- [Goal of the exercise]: Below are records; reproduce exactly the lines from the one containing "Task: Switch to Consum privat i inversió" through the end, both included, and only those.

- [Data]:
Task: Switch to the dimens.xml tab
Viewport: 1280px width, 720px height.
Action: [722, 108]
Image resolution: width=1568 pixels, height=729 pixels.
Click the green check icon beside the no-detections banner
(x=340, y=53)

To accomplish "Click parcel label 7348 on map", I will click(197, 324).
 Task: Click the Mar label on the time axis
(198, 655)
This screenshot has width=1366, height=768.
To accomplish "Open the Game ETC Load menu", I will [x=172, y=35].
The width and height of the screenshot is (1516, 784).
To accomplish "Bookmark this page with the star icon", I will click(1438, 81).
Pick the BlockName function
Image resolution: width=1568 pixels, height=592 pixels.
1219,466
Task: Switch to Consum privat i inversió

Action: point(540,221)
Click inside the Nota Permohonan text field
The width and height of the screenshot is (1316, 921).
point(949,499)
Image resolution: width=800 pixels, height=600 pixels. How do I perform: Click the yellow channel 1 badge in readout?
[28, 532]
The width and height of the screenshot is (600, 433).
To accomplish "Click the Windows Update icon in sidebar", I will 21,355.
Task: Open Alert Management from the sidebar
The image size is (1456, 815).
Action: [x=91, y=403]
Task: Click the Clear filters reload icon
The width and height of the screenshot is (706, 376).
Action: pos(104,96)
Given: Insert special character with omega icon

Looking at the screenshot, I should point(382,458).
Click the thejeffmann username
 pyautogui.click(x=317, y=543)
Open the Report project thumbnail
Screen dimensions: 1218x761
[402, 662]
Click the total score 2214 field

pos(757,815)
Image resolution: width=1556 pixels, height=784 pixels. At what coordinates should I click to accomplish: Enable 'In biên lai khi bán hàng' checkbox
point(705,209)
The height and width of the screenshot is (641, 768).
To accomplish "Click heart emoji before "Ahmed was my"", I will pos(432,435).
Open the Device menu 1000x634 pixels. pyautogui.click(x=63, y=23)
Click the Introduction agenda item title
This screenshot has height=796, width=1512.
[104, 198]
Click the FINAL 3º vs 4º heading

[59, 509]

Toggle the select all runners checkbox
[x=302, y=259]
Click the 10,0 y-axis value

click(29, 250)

- [Answer box]:
Task: Switch to Consum privat i inversió

Action: point(540,221)
Click inside the Nota Permohonan text field
The width and height of the screenshot is (1316, 921).
point(949,499)
Image resolution: width=800 pixels, height=600 pixels. How do I perform: Click the yellow channel 1 badge in readout?
[28, 532]
The width and height of the screenshot is (600, 433).
To accomplish "Click the Windows Update icon in sidebar", I will 21,355.
Task: Open Alert Management from the sidebar
The image size is (1456, 815).
Action: [x=91, y=403]
Task: Click the Clear filters reload icon
The width and height of the screenshot is (706, 376).
Action: pos(104,96)
Given: Insert special character with omega icon

Looking at the screenshot, I should point(382,458).
Click the thejeffmann username
 pyautogui.click(x=317, y=543)
Open the Report project thumbnail
Screen dimensions: 1218x761
[402, 662]
Click the total score 2214 field

pos(757,815)
Image resolution: width=1556 pixels, height=784 pixels. At what coordinates should I click to accomplish: Enable 'In biên lai khi bán hàng' checkbox
point(705,209)
The height and width of the screenshot is (641, 768).
To accomplish "Click heart emoji before "Ahmed was my"", I will pos(432,435).
Open the Device menu 1000x634 pixels. pyautogui.click(x=63, y=23)
Click the Introduction agenda item title
This screenshot has height=796, width=1512.
[104, 198]
Click the FINAL 3º vs 4º heading

[59, 509]

Toggle the select all runners checkbox
[x=302, y=259]
Click the 10,0 y-axis value

click(29, 250)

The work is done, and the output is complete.